Question

An aqueous solution of a solute $AB$ has $b.pt.$ of $101.08^{\circ}C$ ($AB$ is $100\%$ ionised at boiling point of the solution) and freezes at $-1.80^{\circ}C$. Hence $AB$ ($K_{b}/K_{f} = 0.3$)

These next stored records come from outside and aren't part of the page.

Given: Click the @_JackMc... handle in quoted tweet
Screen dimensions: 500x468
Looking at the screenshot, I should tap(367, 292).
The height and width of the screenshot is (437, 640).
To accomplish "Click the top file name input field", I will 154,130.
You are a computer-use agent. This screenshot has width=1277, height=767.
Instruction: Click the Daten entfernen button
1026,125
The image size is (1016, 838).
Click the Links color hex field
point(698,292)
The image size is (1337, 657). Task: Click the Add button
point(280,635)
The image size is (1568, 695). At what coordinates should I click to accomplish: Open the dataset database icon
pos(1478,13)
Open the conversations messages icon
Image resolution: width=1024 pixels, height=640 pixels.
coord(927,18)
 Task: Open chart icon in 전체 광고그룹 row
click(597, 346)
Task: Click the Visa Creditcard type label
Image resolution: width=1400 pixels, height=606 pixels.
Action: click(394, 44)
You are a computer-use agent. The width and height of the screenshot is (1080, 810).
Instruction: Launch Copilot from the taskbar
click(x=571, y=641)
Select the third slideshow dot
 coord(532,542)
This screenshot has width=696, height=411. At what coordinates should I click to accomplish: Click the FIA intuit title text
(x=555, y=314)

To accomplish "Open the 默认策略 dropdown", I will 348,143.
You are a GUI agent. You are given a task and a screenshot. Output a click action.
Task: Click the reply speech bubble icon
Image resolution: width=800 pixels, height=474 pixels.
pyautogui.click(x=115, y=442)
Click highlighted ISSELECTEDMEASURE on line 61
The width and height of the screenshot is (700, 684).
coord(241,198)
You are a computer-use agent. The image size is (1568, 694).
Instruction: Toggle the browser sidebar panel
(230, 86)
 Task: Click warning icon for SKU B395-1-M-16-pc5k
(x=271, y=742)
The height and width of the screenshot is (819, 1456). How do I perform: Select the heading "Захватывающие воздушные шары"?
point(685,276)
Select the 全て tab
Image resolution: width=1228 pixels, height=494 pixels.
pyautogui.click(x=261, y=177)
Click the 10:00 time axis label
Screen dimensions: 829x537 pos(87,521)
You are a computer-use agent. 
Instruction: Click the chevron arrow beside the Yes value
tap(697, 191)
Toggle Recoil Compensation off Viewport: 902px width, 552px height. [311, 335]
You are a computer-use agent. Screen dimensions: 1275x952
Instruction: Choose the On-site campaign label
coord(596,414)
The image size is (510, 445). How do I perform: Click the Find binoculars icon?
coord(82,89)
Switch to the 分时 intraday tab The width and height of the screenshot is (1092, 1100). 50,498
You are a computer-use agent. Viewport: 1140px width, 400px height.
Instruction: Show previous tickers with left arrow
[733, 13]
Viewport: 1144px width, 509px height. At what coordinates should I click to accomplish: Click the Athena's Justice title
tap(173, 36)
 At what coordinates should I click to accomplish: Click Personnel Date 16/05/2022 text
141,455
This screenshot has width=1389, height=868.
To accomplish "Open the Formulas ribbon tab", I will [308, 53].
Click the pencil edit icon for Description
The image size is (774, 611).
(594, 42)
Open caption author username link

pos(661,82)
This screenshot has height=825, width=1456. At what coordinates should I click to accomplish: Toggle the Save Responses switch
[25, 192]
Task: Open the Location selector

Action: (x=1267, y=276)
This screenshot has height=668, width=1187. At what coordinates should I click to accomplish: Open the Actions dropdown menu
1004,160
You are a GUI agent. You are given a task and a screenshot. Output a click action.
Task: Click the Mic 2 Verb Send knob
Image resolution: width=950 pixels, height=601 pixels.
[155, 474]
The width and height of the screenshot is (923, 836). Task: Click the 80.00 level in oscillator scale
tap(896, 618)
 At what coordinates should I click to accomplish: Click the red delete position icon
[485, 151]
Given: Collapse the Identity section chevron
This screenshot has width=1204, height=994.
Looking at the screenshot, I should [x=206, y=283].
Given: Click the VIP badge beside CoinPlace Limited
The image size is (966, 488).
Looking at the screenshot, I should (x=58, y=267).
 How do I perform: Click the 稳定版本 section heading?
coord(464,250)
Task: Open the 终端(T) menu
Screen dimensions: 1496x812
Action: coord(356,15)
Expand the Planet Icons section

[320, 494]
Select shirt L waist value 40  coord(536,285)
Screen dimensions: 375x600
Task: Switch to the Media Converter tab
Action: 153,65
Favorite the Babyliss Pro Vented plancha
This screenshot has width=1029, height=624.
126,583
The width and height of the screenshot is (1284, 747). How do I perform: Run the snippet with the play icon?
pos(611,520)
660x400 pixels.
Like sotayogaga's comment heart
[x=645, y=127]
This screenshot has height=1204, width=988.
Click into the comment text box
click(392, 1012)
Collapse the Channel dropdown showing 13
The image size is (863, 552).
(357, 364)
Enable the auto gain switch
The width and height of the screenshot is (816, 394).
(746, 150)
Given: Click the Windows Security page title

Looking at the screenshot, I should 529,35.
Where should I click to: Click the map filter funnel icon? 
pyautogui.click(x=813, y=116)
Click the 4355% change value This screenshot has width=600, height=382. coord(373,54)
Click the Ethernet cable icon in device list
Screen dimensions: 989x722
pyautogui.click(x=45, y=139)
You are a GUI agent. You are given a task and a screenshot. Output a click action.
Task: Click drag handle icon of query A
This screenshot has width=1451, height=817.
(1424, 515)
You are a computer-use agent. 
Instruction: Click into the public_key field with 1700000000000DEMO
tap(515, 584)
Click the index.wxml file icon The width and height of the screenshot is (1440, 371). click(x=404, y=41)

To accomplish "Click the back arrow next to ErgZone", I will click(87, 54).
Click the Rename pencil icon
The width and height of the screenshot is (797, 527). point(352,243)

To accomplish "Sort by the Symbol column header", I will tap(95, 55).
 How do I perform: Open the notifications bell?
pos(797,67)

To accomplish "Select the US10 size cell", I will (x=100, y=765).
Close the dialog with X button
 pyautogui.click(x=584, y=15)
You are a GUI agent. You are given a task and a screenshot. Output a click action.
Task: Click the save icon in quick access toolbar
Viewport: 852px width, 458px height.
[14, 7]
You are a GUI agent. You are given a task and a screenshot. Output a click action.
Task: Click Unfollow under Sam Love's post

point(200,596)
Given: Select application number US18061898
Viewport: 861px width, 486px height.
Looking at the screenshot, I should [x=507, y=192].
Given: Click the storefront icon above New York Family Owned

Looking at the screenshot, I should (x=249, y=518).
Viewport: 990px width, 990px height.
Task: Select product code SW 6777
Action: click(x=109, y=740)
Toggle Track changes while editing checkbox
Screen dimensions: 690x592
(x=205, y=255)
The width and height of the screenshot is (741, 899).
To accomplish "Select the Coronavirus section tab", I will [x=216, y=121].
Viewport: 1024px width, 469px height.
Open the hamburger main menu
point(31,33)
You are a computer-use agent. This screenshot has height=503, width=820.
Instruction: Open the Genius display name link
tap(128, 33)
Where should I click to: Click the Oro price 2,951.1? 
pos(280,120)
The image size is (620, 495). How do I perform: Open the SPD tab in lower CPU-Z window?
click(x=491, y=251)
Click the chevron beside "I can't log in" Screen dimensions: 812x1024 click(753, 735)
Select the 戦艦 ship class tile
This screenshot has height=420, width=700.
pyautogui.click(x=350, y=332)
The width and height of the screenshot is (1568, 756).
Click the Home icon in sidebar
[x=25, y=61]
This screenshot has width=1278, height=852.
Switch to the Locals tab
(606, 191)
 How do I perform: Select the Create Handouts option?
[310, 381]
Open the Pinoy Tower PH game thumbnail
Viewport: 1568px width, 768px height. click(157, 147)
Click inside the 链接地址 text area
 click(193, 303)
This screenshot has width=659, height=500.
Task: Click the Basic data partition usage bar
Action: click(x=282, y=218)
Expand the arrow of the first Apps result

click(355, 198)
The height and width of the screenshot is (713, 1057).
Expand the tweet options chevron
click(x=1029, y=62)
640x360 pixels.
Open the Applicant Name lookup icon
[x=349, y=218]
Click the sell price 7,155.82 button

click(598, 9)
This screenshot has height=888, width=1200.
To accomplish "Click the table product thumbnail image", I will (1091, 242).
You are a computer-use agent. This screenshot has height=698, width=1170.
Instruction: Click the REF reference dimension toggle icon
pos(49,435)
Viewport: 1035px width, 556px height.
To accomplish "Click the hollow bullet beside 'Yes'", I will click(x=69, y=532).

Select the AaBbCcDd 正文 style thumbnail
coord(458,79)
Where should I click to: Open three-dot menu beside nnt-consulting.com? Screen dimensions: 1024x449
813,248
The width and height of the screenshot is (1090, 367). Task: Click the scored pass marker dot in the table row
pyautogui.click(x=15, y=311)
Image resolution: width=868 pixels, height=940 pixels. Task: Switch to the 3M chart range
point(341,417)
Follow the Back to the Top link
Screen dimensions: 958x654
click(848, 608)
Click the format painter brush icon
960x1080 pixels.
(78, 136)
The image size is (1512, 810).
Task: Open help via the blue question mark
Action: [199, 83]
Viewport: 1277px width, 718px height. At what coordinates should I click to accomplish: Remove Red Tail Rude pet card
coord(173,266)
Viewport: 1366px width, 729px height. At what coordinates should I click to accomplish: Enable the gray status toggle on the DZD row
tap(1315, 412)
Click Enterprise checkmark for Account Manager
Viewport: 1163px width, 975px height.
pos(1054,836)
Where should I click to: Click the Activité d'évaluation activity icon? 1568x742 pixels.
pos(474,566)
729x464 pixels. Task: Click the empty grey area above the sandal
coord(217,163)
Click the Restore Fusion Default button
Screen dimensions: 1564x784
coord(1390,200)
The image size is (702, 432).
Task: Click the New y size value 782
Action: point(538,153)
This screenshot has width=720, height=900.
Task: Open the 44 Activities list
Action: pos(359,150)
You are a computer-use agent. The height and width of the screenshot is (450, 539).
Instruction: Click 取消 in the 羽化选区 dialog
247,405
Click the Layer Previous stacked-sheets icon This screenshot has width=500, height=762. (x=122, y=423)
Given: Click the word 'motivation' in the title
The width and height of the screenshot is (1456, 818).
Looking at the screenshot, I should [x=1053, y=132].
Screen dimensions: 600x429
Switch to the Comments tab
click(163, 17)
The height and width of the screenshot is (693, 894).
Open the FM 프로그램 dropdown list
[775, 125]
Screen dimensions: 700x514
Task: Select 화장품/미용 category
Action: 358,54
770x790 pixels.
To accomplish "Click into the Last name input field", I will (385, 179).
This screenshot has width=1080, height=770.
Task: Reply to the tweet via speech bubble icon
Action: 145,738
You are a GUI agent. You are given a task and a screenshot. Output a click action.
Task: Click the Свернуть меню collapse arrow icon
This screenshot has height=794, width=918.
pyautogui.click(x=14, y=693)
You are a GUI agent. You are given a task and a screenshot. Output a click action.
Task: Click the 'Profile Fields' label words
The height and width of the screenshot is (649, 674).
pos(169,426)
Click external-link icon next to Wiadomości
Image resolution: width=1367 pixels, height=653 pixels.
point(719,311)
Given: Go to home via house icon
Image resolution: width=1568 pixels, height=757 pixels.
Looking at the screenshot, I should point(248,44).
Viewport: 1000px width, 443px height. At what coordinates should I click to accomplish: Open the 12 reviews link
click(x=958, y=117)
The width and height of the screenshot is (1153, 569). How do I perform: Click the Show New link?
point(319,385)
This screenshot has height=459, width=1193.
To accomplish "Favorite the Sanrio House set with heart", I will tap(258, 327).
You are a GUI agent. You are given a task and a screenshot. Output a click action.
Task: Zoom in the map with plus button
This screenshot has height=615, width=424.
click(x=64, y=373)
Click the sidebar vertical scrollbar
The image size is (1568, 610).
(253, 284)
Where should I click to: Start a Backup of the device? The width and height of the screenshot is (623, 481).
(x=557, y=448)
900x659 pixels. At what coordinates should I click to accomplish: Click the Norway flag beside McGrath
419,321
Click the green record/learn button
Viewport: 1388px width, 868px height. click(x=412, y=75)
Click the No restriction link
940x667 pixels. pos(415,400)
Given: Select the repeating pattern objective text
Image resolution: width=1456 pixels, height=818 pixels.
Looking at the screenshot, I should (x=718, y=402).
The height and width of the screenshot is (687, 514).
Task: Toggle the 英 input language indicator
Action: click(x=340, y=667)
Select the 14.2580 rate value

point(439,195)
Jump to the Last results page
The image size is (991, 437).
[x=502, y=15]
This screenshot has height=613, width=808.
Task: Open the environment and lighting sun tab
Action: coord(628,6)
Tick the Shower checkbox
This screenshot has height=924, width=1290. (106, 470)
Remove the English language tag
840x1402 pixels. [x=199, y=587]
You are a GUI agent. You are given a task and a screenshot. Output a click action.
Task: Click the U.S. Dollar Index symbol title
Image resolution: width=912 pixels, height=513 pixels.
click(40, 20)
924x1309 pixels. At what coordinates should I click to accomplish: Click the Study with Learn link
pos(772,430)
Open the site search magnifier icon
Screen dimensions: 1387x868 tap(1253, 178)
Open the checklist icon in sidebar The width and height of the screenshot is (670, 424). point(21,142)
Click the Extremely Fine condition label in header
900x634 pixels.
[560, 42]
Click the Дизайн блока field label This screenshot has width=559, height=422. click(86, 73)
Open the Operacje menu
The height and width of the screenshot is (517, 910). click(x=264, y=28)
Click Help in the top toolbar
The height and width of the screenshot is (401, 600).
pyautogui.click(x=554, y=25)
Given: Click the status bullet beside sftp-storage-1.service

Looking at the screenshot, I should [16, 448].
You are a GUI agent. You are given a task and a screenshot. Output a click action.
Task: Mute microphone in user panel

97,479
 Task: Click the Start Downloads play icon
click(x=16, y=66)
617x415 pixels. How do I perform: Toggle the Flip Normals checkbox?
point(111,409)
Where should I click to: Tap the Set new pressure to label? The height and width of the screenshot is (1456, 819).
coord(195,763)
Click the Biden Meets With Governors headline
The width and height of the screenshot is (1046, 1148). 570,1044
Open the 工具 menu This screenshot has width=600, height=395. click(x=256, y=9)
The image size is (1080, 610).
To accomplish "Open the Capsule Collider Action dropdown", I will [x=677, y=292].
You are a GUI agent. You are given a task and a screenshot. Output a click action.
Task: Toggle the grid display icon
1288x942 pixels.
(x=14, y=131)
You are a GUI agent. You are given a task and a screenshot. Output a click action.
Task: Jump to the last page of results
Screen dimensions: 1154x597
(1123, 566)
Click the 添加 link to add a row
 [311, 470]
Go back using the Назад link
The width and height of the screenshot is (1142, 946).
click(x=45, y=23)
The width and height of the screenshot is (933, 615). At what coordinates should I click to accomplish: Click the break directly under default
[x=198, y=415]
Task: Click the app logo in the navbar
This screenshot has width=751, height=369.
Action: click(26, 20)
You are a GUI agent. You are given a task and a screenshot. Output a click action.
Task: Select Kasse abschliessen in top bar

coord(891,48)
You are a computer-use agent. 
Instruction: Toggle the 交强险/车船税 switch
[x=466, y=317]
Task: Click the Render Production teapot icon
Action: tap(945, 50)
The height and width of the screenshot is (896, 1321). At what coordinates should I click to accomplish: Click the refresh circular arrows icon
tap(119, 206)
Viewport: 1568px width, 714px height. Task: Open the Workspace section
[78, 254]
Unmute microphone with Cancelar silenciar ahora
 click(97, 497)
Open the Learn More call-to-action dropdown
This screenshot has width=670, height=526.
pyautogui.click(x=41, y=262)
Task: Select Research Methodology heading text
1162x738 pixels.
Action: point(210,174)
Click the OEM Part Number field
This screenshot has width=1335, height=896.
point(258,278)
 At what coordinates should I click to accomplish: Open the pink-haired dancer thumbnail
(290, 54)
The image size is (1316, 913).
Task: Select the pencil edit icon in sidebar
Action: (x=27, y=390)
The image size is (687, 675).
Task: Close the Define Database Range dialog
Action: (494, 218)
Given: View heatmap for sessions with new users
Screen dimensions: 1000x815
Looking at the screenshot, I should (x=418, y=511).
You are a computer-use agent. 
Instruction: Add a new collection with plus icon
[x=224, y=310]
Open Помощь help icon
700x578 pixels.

• A. is $100\%$ ionised at the f.pt. of the solution
• B. behave as non-electrolyte at f.pt. of solution
• C. forms dimer
• D. none of the above

Answer 1

Answer: (B)

Given, $\Delta T_{b} = 1.08^{\circ}C, i = 2$ at b.pL of solution,
$\Delta T_{f} = 180^{\circ}C$ and $\frac{K_{b}}{K_{f}} = 0.3$
So $\frac{\Delta T_{b}}{\Delta T_{f}} = \frac{i_{b} K_{b}m}{i_{f} K_{f}m}$
$\Rightarrow i_{f} = \frac{i_{b} K_{b}m}{K_{f} m} \times \frac{\Delta T_{f}}{\Delta T_{b}}$
and $i_{f} = 1$
i.e., $AB$ behave as non-electrolyte at f.pt. of solution.